Moira Brown is 93 years old, and she still drinks, smokes, and chants salty soccer slogans. That’s not a misprint. In Glasgow, where the walls of her third-floor apartment are plastered with Scotland soccer memorabilia, age is truly just a number.
And here’s what really gets me: she’s planning to fly solo to the United States for the World Cup, carry-on bag only, because at her age, who has time to wait for checked luggage?
“At my age, am I not lucky?” Brown asks. “I waited almost 30 years to see another World Cup. Now I’m the luckiest person in this world.”
This is the first World Cup Scotland has qualified for since 1998. Brown will be there, living her best life, with tickets to all of Scotland’s group stage matches, including games near Boston and Miami. Her opening match against Haiti kicks off at 9 p.m. ET on Saturday.
A Lifetime of Devotion
Brown was born on Christmas Eve 1932. Her first glimpse of soccer came in the mid- to late-1930s, when young girls didn’t go to football games, let alone play them. But her dad took her to a club match in Motherwell, and from that very young age, she was hooked.
She went on to see Scotland beat England at Hampden Park in a 1946 “Victory International” staged to celebrate the end of World War II. Since then, between working as a nurse and teacher and raising a family, she’s traveled the world, following both the men’s and women’s national teams. Japan, Peru, Morocco, she’s seen them all.
“I’ve been to the best places, and I’ve been in some of the worst dive bars around the world!” she says, laughing.
Her best World Cup memory? 1974 in Germany. West Germany beat Holland in that final, and Brown still remembers it like it was yesterday.
She’s got close-cropped gray hair, often wears Scotland football jerseys, and couldn’t care less about fashion or fine dining. “I’ve got all the clothes I need. This is me! If I’m not going out, sometimes I’m still in my jammies.” Football tickets are the one thing she’ll spend money on.
Scotland’s Football Legacy
Here’s something that might surprise you: the short-passing tactics that every team in the world uses today? They were invented in Scotland, not England.
“The style was very different,” explains Andy Kerr, visitor attraction manager at the Scottish Football Museum. “England almost played rugby with their feet. But the Scots played what we call the short passing game, which has gone on to take the world by storm.”
Scotland also has the world’s oldest national football trophy, and it was Scottish migrant workers who first exported the game to current powerhouses like Brazil and Argentina. They gave the world Alex Ferguson too, though he moved to Manchester United for glory, in the land of Scotland’s archrivals: England.

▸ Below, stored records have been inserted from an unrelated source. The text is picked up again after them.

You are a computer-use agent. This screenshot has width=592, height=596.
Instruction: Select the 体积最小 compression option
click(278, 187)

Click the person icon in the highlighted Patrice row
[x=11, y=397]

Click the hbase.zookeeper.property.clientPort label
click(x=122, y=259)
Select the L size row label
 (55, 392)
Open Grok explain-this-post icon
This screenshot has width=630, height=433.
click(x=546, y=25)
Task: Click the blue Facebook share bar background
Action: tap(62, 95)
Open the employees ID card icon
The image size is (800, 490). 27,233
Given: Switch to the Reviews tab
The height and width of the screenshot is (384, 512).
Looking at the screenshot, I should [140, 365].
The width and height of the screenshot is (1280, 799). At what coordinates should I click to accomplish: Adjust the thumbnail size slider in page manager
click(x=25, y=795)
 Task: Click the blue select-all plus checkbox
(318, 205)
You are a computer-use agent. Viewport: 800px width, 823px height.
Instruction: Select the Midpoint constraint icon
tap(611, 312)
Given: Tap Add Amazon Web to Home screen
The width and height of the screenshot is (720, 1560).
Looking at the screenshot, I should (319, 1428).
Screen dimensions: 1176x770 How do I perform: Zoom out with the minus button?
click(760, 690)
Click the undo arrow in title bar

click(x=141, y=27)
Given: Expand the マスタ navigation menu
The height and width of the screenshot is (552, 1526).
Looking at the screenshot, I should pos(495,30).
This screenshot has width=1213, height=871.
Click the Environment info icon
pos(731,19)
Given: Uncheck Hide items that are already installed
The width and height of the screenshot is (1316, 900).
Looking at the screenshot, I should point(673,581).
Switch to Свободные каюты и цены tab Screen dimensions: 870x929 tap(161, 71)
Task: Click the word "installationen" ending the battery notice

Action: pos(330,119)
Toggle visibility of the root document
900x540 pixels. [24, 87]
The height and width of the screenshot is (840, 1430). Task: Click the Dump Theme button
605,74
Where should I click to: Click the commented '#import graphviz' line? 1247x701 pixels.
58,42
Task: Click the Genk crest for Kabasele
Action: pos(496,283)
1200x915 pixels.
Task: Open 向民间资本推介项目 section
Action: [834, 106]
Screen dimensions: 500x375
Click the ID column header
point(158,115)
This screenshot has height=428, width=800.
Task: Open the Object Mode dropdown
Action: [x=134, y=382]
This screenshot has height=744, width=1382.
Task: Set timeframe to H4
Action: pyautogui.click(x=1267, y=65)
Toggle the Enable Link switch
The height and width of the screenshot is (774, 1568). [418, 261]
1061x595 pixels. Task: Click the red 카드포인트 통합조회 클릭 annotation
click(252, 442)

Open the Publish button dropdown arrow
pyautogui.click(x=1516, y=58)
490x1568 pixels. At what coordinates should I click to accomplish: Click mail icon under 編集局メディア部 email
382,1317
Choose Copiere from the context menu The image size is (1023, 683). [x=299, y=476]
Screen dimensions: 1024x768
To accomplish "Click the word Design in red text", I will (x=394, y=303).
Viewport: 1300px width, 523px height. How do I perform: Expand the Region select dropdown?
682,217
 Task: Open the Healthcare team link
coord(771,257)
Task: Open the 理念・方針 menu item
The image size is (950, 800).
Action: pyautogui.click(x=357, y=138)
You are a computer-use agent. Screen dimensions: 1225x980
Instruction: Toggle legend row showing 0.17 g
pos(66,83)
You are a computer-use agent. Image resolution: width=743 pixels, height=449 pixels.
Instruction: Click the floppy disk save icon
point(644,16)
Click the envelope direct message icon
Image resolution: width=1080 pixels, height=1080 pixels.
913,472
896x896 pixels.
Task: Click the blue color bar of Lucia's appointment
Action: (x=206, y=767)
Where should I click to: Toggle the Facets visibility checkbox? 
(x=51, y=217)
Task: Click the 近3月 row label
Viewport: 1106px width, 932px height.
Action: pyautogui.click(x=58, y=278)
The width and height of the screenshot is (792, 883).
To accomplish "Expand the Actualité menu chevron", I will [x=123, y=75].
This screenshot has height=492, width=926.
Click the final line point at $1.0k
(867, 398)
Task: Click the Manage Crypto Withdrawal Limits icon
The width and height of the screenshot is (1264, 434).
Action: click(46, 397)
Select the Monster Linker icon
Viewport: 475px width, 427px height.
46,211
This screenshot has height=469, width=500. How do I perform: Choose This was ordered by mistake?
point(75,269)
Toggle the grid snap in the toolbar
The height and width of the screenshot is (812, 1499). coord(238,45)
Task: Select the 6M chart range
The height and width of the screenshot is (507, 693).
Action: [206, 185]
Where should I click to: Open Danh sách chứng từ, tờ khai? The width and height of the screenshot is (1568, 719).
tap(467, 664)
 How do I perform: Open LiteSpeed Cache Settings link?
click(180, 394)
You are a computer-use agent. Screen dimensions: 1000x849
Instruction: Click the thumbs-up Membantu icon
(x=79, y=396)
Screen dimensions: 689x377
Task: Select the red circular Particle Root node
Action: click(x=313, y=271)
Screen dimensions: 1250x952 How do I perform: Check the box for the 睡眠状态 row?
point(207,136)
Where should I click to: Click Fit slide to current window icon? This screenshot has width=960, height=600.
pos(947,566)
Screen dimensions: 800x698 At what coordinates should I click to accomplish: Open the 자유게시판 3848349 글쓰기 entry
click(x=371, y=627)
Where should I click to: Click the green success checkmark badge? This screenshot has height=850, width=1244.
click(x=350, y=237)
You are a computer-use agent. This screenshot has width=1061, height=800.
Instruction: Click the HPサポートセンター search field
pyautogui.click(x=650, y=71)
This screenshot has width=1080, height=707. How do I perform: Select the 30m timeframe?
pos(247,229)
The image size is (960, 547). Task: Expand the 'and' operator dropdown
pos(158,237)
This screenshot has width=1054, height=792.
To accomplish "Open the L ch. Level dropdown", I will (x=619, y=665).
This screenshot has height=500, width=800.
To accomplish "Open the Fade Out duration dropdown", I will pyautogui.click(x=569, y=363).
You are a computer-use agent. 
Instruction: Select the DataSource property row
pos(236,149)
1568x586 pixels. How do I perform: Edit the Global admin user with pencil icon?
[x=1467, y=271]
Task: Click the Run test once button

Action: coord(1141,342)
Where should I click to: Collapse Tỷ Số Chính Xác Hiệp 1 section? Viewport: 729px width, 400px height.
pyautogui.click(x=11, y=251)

“The English Premier League is the most famous and the most monied league in all of the world,” Kerr says. “So in Scotland, sometimes it does feel a bit like being a poor relation who’s on the outside.”
Scotland has never made it past the group stage of any major tournament. For nearly three decades, they didn’t even qualify. So when they beat Denmark last November to book their ticket to this World Cup, it was a massive moment.
“It really was one of the most spectacular days in modern Scottish history!” says Pat Nevin, a former Scotland player who’s now a soccer commentator. “I’m not exaggerating at all.”
A billboard went up in central Glasgow with two simple words: “We’re in.”
The Evolution of the Tartan Army
Decades ago, the Tartan Army had a reputation as beer-guzzling ruffians. They were seen as dangerous, maybe with a hint of violence behind them, and not particularly well-behaved, mostly drunk.
Brown remembers almost getting into a fight decades ago at an international match in Croatia. When another fan called her “an old git,” the Tartan Army closed ranks around her.
“They said, ‘You say another word to Moira, and I’ll plant one on you!’ And I had to say, ‘Guys, guys, settle down,’” Brown recalls, clearly proud of her protective fan crew.
In the 1970s and 1980s, as violent fan hooliganism spread in England, Scotland fans went the other direction, differentiating themselves by being friendly, making friends everywhere, and throwing fantastic parties.
“I urge anyone in the U.S., if you know there’s going to be a Scotland game in your city, go!” Nevin says. “You don’t need tickets. Just go look for the lads in plaid, listen for the bagpipes. You will have the most joyous, fun party you could ever imagine!”
There’s something special about having no expectations. One of Scotland’s fan anthems, “No Scotland, No Party,” openly acknowledges: “Nobody’s saying we’re gonna win it, we know we ain’t Argentina!”
Brown says she’s hoping Scotland makes it out of the group stage. That would be historic.
“I go always in hope, but often not in expectation,” she says. “Strange things can happen!”
No matter what happens in this World Cup, there’s always the next one. When that comes around, Brown will be 97.
You have to admire that kind of optimism.